Segment Open

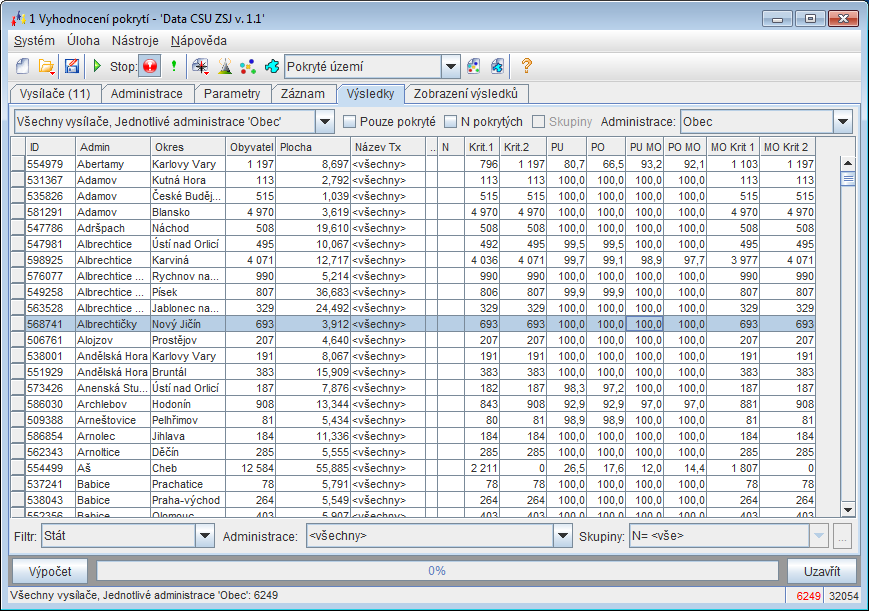Open the 'Filtr: Stát' dropdown
This screenshot has width=869, height=611.
(x=205, y=536)
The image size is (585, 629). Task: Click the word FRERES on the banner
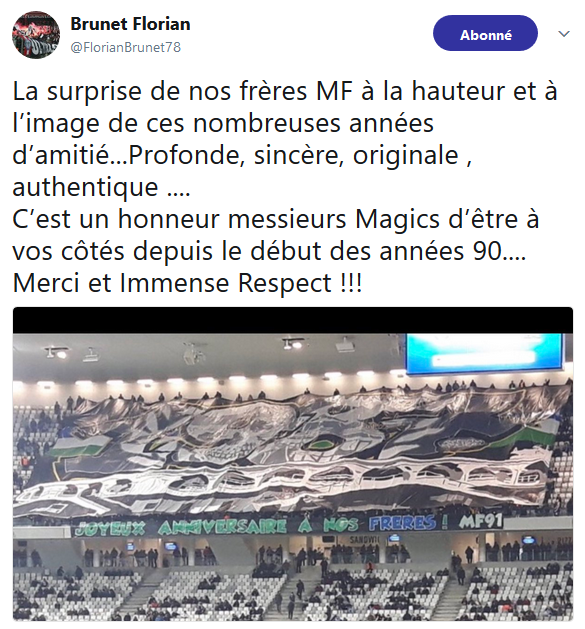click(402, 523)
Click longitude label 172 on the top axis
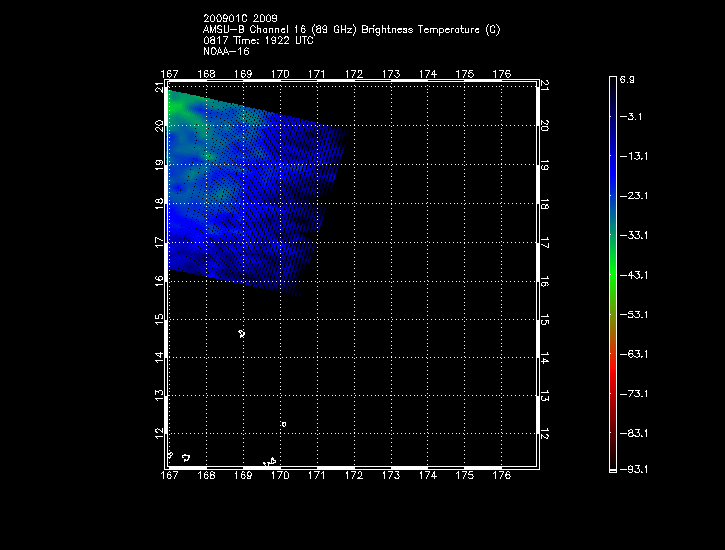Viewport: 725px width, 550px height. pos(354,74)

Segment Closed

Leave the pictures out, and copy exactly each line from the one containing "The image size" through the final line of the data.

| RESPONSE AREA |
The image size is (585, 629). Task: Click the word FRERES on the banner
click(402, 523)
Click longitude label 172 on the top axis
Viewport: 725px width, 550px height. pos(354,74)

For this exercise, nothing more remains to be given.